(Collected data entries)
····················

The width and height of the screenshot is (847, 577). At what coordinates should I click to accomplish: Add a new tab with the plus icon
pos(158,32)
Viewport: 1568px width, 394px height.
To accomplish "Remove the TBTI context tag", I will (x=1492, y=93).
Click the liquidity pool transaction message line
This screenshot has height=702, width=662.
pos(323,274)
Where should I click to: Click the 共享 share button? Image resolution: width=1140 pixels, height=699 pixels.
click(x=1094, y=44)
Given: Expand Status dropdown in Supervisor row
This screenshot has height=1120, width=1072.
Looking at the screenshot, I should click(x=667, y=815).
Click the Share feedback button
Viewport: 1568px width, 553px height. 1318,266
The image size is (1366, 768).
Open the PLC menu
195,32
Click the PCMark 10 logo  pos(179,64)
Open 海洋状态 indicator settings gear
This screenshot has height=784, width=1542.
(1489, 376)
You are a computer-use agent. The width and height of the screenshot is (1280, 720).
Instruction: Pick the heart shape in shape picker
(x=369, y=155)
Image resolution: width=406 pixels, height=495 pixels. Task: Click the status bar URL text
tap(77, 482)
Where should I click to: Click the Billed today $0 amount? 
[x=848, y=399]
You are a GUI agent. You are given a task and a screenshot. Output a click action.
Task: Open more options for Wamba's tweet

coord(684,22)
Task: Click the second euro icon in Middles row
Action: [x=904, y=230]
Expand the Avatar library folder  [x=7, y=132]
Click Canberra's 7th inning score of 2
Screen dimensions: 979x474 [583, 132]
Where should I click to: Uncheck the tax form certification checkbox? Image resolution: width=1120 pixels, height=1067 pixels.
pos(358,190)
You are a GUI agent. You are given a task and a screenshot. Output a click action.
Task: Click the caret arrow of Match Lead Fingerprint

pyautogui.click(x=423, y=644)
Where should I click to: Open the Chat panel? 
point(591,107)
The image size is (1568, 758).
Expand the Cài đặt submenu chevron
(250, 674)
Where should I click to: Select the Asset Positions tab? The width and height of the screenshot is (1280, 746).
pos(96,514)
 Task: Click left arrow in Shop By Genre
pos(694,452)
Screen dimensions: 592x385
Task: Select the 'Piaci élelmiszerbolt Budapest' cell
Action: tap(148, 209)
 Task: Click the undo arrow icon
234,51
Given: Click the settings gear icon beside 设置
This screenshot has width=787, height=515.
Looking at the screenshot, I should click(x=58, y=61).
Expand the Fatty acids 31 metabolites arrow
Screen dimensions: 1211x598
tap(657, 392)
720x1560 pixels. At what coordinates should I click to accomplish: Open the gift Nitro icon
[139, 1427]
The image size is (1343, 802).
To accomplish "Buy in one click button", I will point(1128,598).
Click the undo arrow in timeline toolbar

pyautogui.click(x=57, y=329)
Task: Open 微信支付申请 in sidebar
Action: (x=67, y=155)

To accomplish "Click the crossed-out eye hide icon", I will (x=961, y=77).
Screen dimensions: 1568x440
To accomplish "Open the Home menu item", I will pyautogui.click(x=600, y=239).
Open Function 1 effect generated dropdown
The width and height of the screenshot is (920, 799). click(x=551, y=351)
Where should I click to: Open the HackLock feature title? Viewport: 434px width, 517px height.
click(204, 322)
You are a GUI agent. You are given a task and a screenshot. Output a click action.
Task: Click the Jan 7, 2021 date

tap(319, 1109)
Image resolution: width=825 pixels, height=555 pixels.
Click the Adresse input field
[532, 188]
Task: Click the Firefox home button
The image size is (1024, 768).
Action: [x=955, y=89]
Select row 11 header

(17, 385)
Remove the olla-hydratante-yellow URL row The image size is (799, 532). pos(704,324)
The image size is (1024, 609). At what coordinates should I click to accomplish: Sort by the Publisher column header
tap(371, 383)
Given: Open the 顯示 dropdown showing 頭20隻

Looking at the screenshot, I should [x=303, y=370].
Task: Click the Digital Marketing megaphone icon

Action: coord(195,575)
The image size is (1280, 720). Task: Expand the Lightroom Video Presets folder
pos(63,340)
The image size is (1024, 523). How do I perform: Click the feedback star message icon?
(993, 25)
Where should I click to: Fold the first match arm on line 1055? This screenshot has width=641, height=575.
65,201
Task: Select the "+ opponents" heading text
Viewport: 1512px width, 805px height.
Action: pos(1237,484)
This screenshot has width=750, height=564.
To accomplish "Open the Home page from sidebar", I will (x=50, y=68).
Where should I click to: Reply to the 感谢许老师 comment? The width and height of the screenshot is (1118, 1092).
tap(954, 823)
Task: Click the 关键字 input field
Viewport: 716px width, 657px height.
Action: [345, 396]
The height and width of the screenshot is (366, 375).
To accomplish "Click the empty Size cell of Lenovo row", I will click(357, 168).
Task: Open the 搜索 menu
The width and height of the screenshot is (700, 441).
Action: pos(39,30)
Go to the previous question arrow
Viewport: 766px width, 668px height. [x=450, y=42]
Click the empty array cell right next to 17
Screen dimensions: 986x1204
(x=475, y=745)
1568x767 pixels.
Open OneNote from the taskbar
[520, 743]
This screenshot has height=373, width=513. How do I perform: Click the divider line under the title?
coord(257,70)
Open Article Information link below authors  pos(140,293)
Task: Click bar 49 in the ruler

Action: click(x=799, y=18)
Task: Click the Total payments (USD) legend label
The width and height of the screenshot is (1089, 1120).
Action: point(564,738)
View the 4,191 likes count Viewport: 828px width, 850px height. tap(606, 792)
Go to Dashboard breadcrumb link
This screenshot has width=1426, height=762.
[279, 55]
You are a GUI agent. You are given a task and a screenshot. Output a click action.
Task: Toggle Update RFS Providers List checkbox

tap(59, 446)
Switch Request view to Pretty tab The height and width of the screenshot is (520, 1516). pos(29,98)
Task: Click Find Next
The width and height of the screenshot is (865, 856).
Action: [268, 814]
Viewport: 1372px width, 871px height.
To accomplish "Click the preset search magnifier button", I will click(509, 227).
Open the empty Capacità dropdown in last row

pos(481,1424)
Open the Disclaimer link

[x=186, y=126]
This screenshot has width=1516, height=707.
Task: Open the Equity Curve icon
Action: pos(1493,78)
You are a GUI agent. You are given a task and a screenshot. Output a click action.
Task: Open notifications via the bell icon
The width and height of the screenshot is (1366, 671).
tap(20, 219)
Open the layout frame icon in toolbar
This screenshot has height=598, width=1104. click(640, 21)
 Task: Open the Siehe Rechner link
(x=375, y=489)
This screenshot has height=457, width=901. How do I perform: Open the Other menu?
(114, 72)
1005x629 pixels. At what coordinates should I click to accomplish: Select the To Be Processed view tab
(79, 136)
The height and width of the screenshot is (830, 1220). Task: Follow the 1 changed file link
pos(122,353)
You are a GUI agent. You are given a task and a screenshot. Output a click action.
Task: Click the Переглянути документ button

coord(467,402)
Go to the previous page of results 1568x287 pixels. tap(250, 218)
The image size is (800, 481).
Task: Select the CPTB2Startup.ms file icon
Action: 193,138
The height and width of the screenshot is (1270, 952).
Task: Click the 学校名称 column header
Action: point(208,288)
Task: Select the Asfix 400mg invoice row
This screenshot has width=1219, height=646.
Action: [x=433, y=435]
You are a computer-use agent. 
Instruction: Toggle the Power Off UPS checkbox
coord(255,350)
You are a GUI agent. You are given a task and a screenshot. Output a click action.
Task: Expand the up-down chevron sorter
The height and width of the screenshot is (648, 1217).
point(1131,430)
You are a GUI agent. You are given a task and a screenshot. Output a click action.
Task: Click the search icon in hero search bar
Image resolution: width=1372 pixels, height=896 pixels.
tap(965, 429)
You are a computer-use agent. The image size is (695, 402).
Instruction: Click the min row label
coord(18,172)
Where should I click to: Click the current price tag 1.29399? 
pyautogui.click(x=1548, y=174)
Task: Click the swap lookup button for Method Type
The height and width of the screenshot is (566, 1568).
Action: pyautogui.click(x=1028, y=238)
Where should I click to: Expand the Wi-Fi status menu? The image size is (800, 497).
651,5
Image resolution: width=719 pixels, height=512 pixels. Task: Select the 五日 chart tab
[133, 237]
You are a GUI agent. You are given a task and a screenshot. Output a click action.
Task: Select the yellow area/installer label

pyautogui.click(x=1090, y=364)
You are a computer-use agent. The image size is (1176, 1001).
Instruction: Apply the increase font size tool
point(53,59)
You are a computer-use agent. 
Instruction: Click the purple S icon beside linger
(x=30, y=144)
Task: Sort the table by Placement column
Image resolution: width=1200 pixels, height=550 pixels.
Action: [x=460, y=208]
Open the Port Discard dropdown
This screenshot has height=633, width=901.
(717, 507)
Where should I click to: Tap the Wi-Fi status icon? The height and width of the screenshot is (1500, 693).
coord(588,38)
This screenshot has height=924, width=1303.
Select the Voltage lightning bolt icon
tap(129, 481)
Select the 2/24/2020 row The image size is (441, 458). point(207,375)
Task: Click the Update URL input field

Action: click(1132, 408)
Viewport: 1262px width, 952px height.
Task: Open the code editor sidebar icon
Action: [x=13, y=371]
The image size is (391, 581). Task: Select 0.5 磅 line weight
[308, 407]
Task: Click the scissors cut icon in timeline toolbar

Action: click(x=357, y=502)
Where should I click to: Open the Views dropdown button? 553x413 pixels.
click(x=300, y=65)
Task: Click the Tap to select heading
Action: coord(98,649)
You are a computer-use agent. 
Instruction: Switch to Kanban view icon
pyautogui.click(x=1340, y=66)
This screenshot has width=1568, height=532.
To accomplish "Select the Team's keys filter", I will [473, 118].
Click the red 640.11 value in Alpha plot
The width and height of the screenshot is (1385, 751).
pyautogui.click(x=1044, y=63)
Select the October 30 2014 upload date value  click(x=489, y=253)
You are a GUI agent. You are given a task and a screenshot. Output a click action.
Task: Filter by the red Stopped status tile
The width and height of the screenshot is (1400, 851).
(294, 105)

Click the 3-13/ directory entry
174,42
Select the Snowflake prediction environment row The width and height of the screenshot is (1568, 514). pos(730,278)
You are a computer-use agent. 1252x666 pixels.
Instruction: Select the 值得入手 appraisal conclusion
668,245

····················

#### GOAL OF THE EXERCISE
Give back precisely the lines above that start at the line containing "Where should I click to: Open the Views" and end at the line containing "This screenshot has width=1568, height=532.", inclusive. No other lines belong in the output.

#### TASK OUTPUT
Where should I click to: Open the Views dropdown button? 553x413 pixels.
click(x=300, y=65)
Task: Click the Tap to select heading
Action: coord(98,649)
You are a computer-use agent. 
Instruction: Switch to Kanban view icon
pyautogui.click(x=1340, y=66)
This screenshot has width=1568, height=532.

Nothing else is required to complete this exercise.